■ Required work: Which lines in the items below contain the string "Open"? Copy each of those lines, matching case exactly.

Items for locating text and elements
## BEGIN

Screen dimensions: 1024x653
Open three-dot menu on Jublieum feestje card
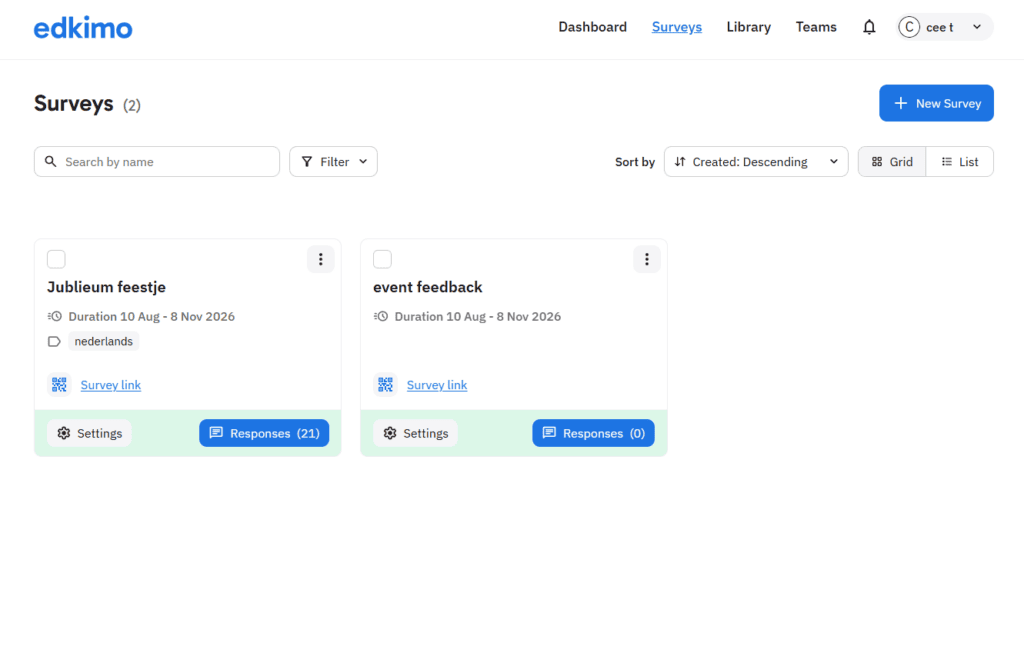[x=320, y=259]
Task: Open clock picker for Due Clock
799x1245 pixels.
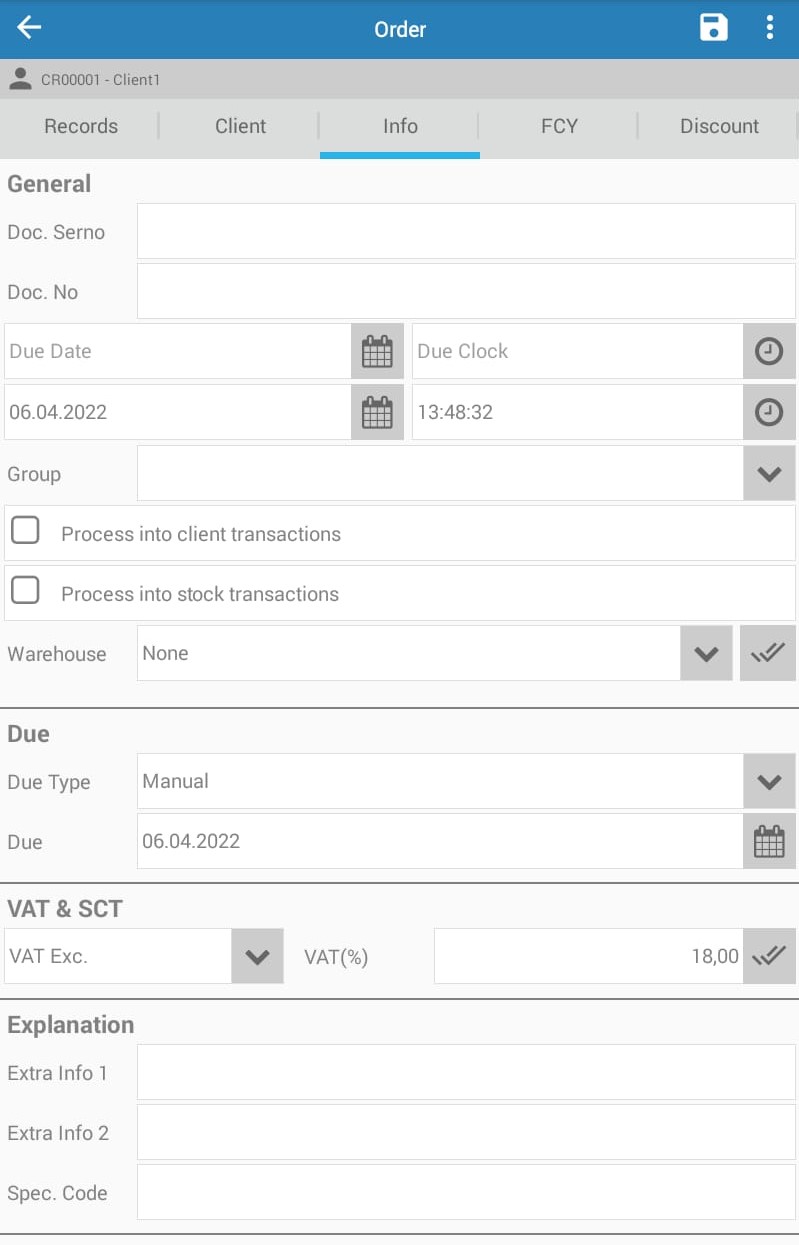Action: pos(769,351)
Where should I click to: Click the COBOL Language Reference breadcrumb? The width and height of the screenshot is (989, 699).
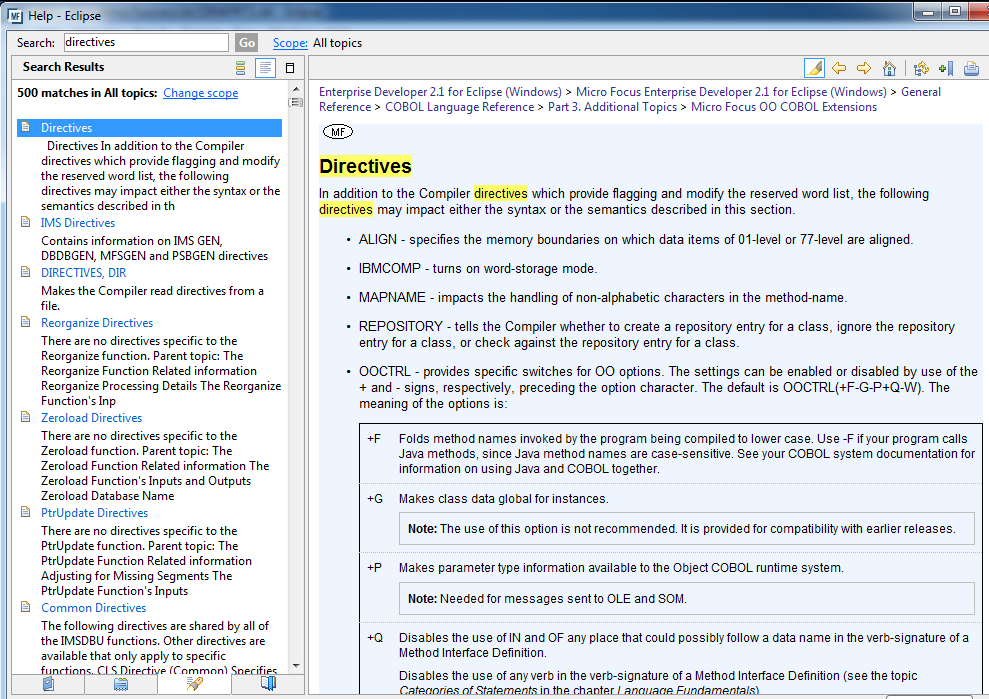[460, 107]
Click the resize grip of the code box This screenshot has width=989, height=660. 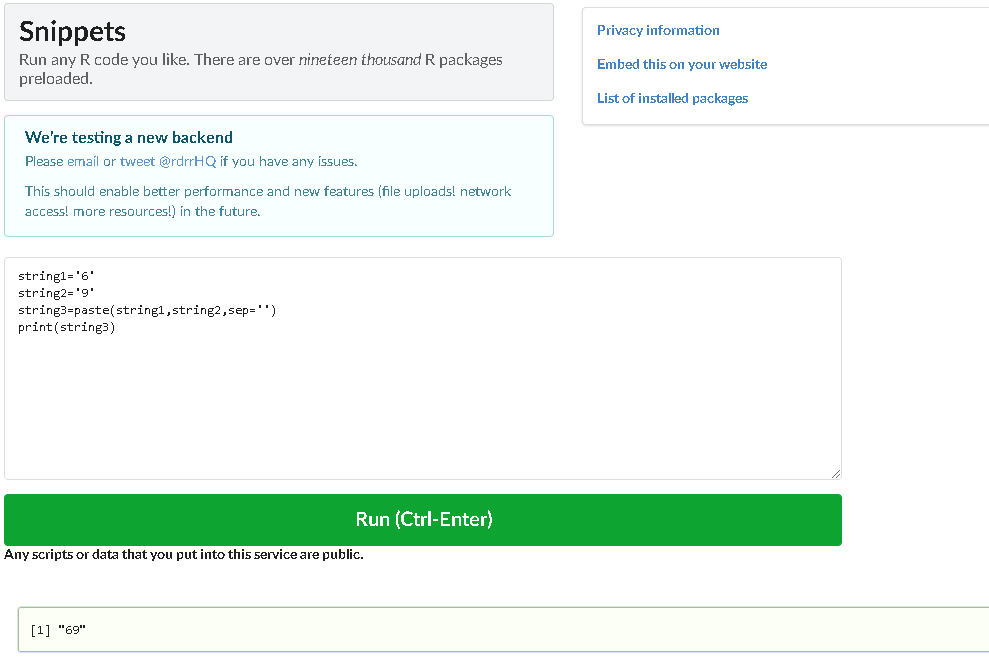pos(835,472)
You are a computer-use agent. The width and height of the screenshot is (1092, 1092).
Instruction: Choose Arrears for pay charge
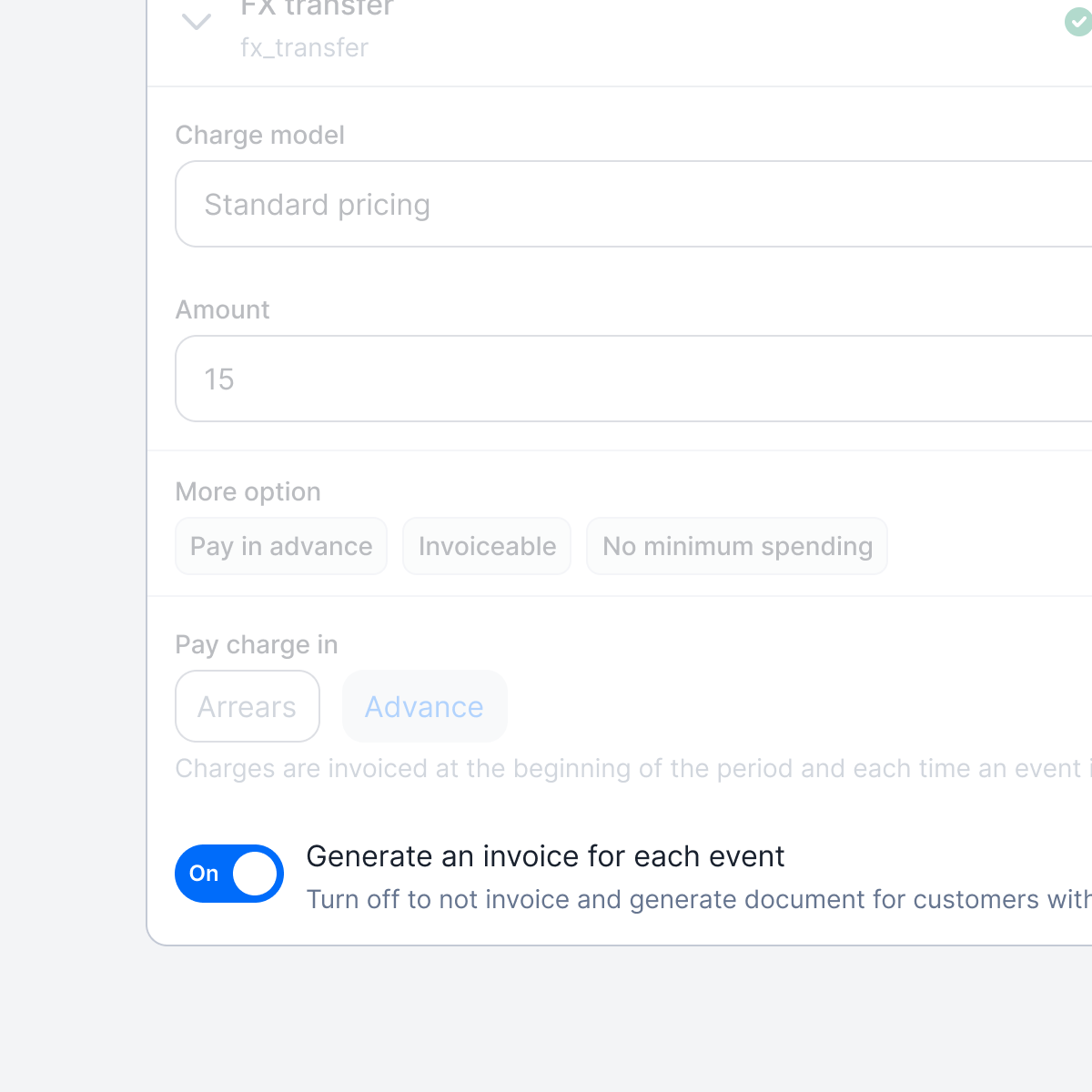click(x=248, y=706)
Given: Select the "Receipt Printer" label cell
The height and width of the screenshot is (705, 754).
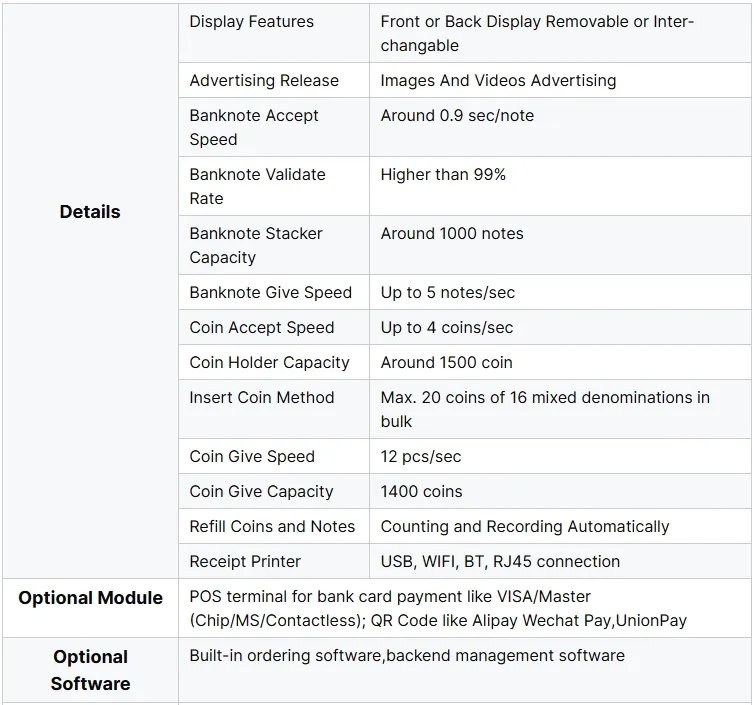Looking at the screenshot, I should 245,562.
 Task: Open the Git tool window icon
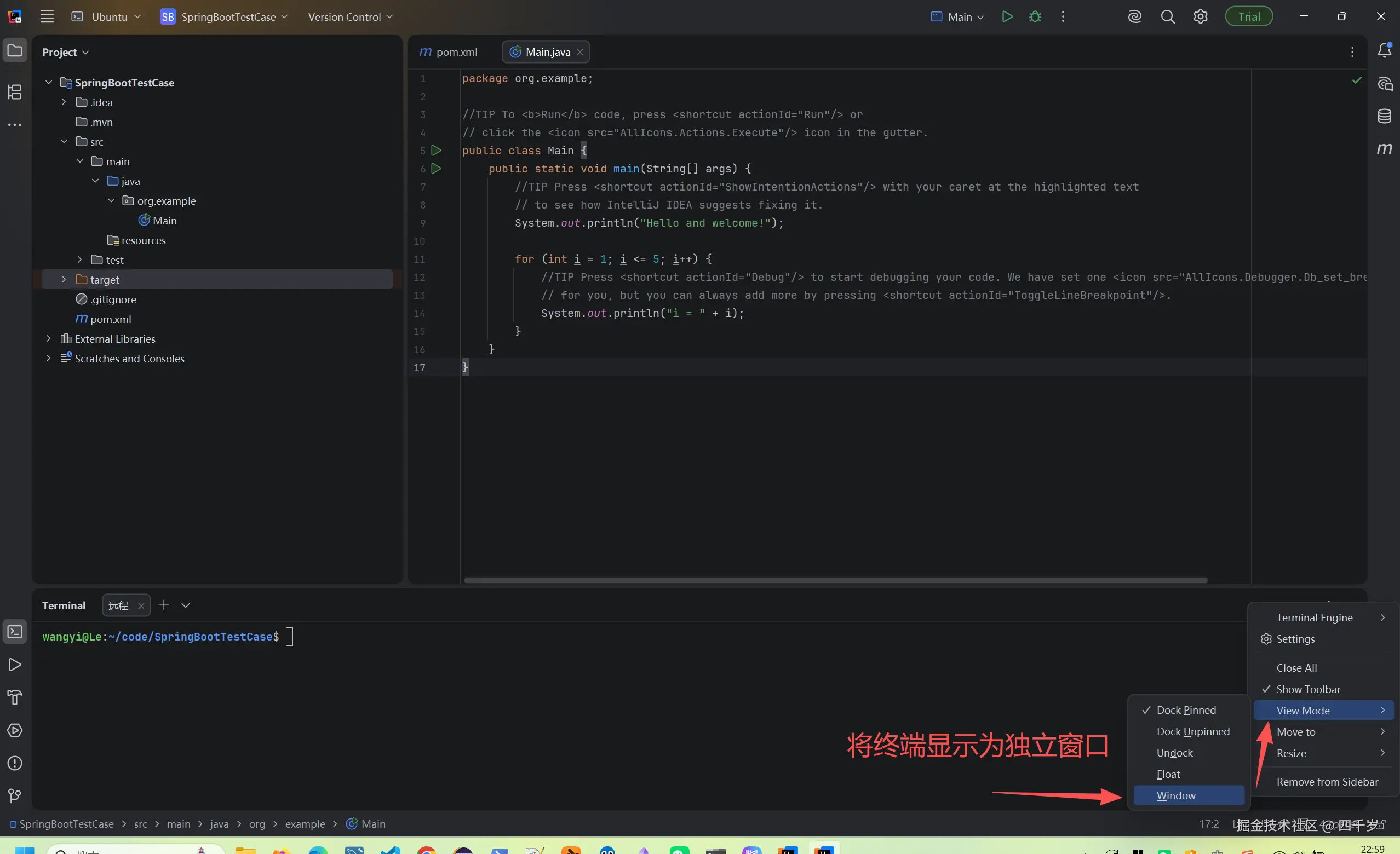point(15,795)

## END

■ Result of the task:
Open three-dot menu on Jublieum feestje card
Task: Open clock picker for Due Clock
 Task: Open the Git tool window icon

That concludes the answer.